System Design Notes — Part 1

Concerns that are important in most software design

When designing a large-scale system we need to define the architecture, components, modules, interfaces, and data for a system to satisfy specified requirements. Here are some of the key considerations to keep in mind when designing a system.

Press enter or click to view image in full size

Three important aspects of most system design

Scalability

The ability of the system to handle increasing amounts of load and traffic as it grows in size and complexity. There can be various reasons why a system needs to scale, such as a surge in data volume or an increase in workload, such as the number of transactions. Ideally, a scalable system should be able to scale up without compromising its performance.

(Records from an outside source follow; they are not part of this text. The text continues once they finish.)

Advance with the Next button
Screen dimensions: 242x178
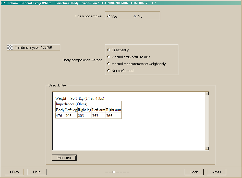(x=216, y=172)

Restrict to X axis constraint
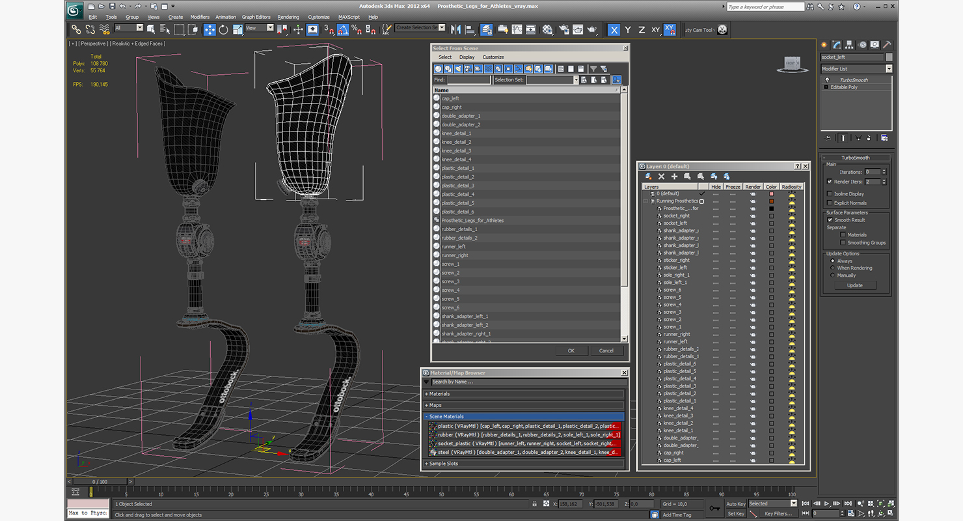coord(614,30)
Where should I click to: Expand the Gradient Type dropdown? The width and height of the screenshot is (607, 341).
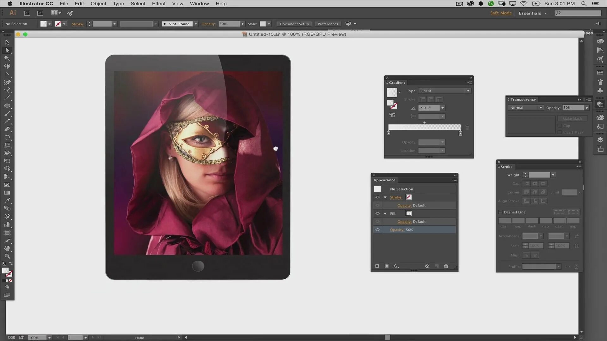(468, 91)
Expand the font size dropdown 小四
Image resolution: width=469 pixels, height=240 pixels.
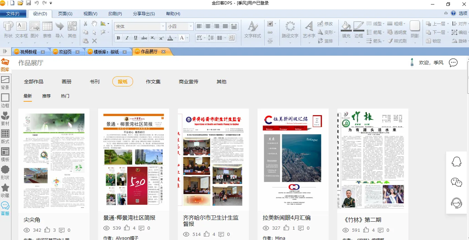pyautogui.click(x=190, y=27)
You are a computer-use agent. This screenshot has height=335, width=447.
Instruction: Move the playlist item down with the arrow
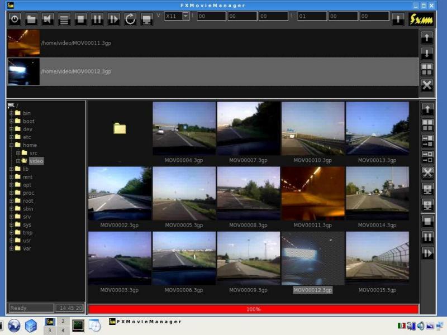click(427, 54)
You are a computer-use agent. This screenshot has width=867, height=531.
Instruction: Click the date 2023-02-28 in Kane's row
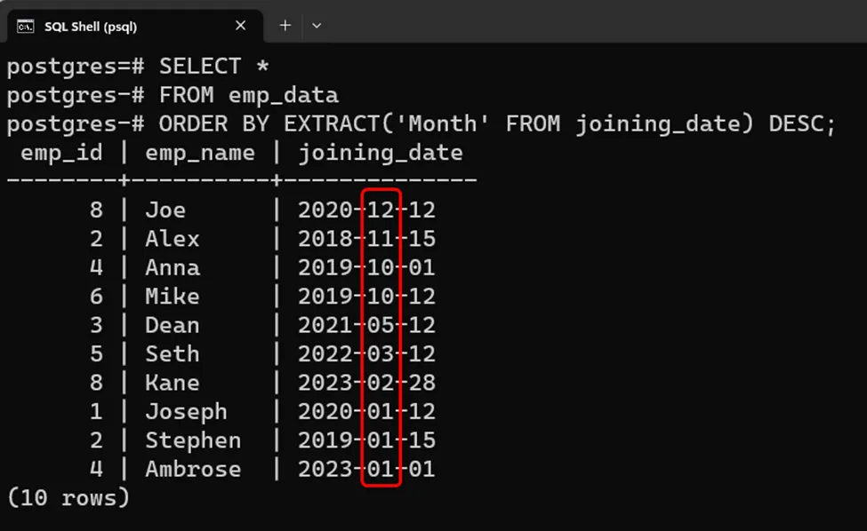click(x=366, y=383)
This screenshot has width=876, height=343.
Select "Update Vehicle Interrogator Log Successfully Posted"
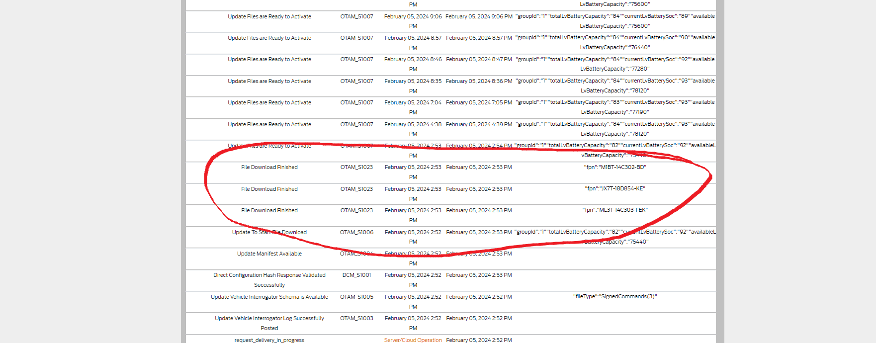point(269,319)
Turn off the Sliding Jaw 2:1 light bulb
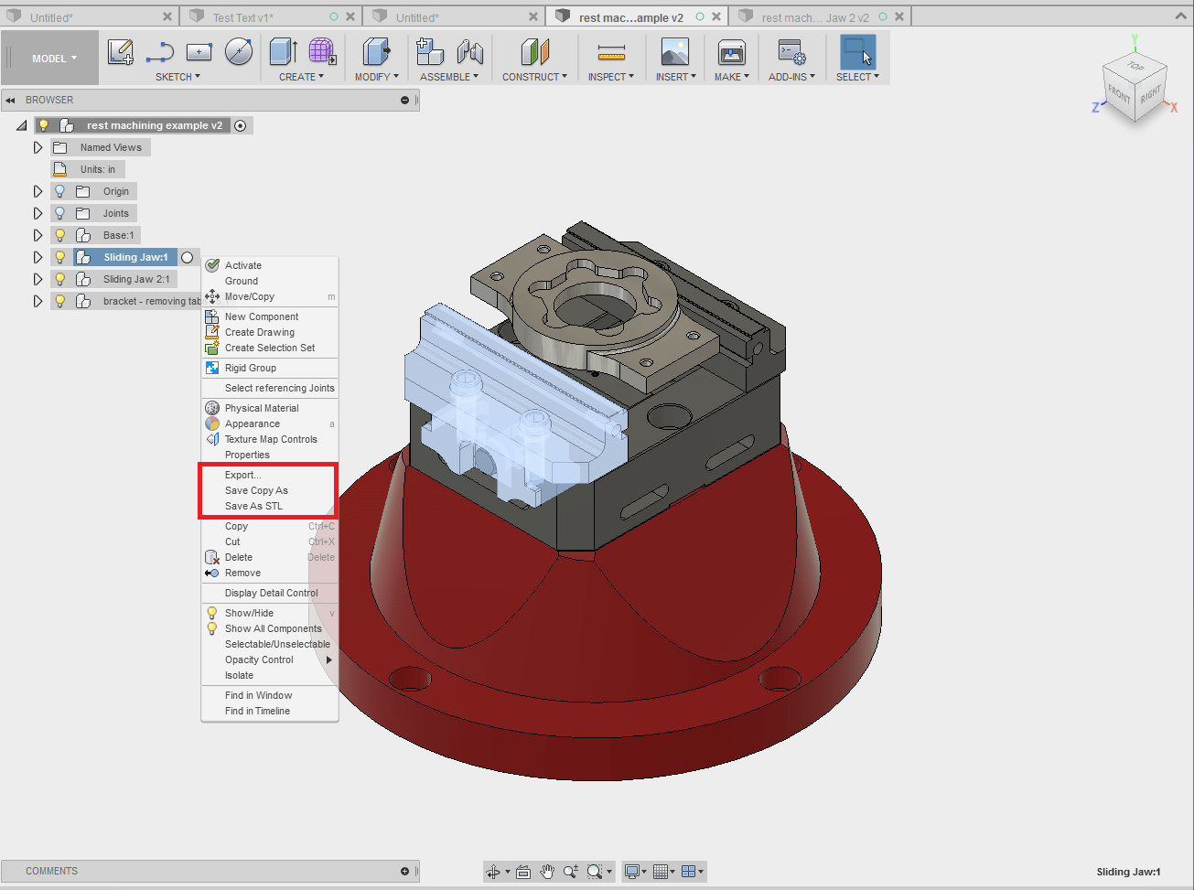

Horizontal scaling and vertical scaling are two different approaches to increase the capacity and performance of a system.

Horizontal Scaling

It is also known as scaling out, involves adding more machines or nodes to a system to distribute the load across them. In this approach, each node operates independently and can handle a portion of the overall workload. The benefit of horizontal scaling is that it can be done without a single point of failure, and it can be more cost-effective than vertical scaling as it involves adding commodity hardware. However, this approach requires a system to be designed for distributed computing and may result in increased complexity. E.g.: Cassandra, MongoDB

Disadvantages:

Complexity: Horizontal scaling can be more complex than vertical scaling, especially when dealing with a large number of nodes. This can increase the management and operational costs associated with the system.
Network latency: In a distributed system, communication between nodes can introduce network latency, which can impact system performance. This can be particularly problematic when nodes are geographically dispersed.
Data consistency: Maintaining data consistency can be more challenging in a horizontally scaled system. This is because each node may have its own copy of the data, and ensuring that all nodes have consistent and up-to-date information can be challenging.
Increased communication overhead: As the number of nodes in a system increases, so does the communication overhead between them. This can lead to slower system performance and higher bandwidth usage.
Additional infrastructure: Horizontal scaling often requires additional infrastructure, such as load balancers, to manage traffic between nodes. This can add to the cost and complexity of the system.
Limited scalability in certain cases: Some applications may not be able to scale horizontally, such as those that rely on shared resources or have a high level of inter-node communication.

Vertical Scaling

It is also known as scaling up, involves adding more resources, such as memory, CPU, or storage, to a single machine. In this approach, the system can handle more load by increasing the resources available to it. The benefit of vertical scaling is that it can be simpler to implement, as it does not require complex distributed computing infrastructure. However, this approach may have a single point of failure and can be more expensive, as it often involves using high-end hardware. E.g.: MySQL

Disadvantages

Limited scalability: There is a limit to how much resources can be added to a single machine. Eventually, the cost and feasibility of adding more resources will become impractical, which can limit the scalability of the system.
Single point of failure: Since all resources are added to a single machine, if that machine fails, the entire system may go down. This can result in more downtime and a higher risk of data loss.
Expensive: Vertical scaling often requires using high-end hardware, which can be significantly more expensive than commodity hardware used in horizontal scaling. This can make it harder to justify the costs of scaling up.
Resource wastage: Since all resources are added to a single machine, there may be wastage of resources if not utilized efficiently. For example, if CPU utilization is low, adding more CPU resources will not provide any performance benefit.
Disruption during upgrades: Upgrading a vertically scaled system can be disruptive, as it often requires downtime to add or replace hardware components. This can result in lost revenue and inconvenience to users.

Reliability

The system should be dependable and available to users at all times. It should be designed to handle failures and minimize downtime.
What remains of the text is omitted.